It takes a particular kind of person to succeed in politics, but the psychological traits that make for leadership material could be more extreme than anybody ever realised.
A first-of-its-kind analysis ranking state-level estimates of psychopathy across the continental United States and the District of Columbia has found Washington, DC, harbours the highest concentration of psychopaths in the whole country.
The study, from economist Ryan Murphy at Southern Methodist University, builds off existing research that looked at how the so-called Big Five personality traits are spread across US states, based on personality samples of almost 1.6 million people.
These traits – extraversion, neuroticism, agreeableness, conscientiousness, and openness to experience – are used by researchers to help explain the psychological motivations behind people's behaviour, but some researchers think they also correspond to what makes people psychopaths.
While some definitions of psychopathy classify the condition as being binary – ie. you either have it, or you don't – other systems define it more like a spectrum, made up of variable levels of traits such as disinhibition, boldness, and meanness.
According to Murphy and other researchers though, these traits are already "nested" within the Big Five personality traits, which other researchers have already mapped out in the US.
"Boldness corresponds to low neuroticism and high extroversion, meanness corresponds to low agreeableness, and disinhibition corresponds to low conscientiousness," Murphy explains in his working paper, which hasn't yet been peer-reviewed.
"[Previous findings] can thereby be combined into a method of estimating the level of psychopathy for each US state."
Running that combination gives what Murphy admits is an "indirect methodology", but it nonetheless provides an inexpensive, back-of-the-envelope estimate of how psychopaths are distributed across the US – and one that's a heck of a lot simpler than conducting millions of individual psychopath tests, per assessments like the Hare Psychopathy Checklist.

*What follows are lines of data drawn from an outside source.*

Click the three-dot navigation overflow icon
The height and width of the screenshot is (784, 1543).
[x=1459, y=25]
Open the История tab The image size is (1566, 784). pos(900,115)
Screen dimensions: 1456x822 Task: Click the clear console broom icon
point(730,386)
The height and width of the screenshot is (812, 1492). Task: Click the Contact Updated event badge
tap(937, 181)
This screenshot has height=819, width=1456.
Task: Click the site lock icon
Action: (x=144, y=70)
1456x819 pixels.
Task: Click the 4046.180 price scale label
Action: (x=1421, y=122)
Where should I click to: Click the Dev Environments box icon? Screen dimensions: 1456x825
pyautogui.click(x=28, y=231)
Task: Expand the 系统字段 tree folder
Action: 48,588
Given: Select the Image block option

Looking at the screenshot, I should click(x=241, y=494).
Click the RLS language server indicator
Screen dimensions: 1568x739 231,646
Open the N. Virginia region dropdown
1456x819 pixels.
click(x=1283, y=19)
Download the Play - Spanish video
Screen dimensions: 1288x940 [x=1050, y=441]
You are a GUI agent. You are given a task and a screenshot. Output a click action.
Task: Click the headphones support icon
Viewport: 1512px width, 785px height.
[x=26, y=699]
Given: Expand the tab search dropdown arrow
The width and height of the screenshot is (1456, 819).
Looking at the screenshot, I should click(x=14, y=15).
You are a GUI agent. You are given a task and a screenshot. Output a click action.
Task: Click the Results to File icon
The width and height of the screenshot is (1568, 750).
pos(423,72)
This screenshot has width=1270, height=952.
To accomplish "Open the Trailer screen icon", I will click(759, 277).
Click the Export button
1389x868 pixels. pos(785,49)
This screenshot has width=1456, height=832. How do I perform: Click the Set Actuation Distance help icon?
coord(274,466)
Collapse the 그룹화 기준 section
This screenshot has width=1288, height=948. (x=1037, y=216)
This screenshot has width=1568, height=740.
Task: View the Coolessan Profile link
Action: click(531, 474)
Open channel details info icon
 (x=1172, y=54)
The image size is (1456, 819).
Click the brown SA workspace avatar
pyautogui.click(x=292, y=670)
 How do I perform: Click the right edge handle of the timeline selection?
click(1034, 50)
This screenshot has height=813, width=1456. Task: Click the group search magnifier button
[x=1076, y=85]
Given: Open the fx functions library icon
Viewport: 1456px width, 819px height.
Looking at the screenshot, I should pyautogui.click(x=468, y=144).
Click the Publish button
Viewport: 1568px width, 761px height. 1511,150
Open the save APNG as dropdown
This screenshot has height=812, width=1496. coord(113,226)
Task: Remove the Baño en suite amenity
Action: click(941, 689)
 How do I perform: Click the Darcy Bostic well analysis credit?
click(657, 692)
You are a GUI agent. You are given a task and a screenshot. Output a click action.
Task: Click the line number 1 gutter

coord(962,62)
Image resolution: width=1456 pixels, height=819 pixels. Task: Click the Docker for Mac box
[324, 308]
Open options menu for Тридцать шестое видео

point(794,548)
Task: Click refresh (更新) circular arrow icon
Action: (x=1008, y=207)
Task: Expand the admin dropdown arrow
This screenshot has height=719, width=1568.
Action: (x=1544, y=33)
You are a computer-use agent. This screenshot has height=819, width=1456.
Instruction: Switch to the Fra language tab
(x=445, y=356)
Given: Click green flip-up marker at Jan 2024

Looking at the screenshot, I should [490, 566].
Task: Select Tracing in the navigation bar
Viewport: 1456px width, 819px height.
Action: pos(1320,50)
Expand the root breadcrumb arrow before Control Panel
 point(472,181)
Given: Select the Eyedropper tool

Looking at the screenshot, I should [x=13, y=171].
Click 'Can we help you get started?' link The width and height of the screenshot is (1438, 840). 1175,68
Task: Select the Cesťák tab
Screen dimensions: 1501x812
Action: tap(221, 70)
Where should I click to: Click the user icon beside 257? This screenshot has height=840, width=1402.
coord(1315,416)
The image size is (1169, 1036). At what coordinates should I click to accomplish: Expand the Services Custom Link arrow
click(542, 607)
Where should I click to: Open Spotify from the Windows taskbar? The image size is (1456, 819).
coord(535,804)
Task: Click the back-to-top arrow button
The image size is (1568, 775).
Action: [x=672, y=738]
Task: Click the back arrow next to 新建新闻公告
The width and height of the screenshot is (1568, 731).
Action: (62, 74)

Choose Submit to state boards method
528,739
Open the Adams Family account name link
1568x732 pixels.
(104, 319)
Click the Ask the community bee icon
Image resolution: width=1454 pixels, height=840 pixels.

When Murphy crunched the numbers, he found Connecticut was the most psychopathic state per capita, followed by California, New Jersey, and New York/Wyoming (which were equally tied in fourth place).
At the other end of the table, the five least psychopathic states were West Virginia, Vermont, Tennessee, North Carolina, and New Mexico.
But while Connecticut may have been the most psychopathic state, it wasn't actually the most psychopathic place, regionally speaking.
When Washington, DC, was included in the results alongside US states, it resulted in the single most extreme data point in the entire study – with a standardised psychopath score of 3.48 almost double Connecticut's 1.89.
While Murphy notes that Washington, DC, is a noisy and probably unreliable outlier in terms of the other data – since it's a highly populated urban area, notably different from many of the states looked at – it nonetheless might just add up.
"The presence of psychopaths in [the] District of Columbia is consistent with the conjecture … that psychopaths are likely to be effective in the political sphere," Murphy writes.
"The District of Columbia is measured to be far more psychopathic than any individual state in the country, a fact that can be readily explained either by its very high population density or by the type of person who may be drawn [to] a literal seat of power."
Things get even stranger when you consider that the study points out how previous research has found the most disproportionately psychopathic occupations are CEO, lawyer, media worker, salesperson, surgeon, journalist, police officer, clergy person, chef, and civil servant.
Politician isn't listed, but as Maureen Dowd at The New York Times observes, given what the research indicates about psychopaths being drawn to political power, at least one notable Washington, DC, inhabitant looks to be ticking a lot of boxes.
"If a chief executive, salesman, and media personality becomes a politician, he's hitting four of the highest-risk categories."
Hmmm.
The pre-print findings are available at the Social Science Research Network (SSRN).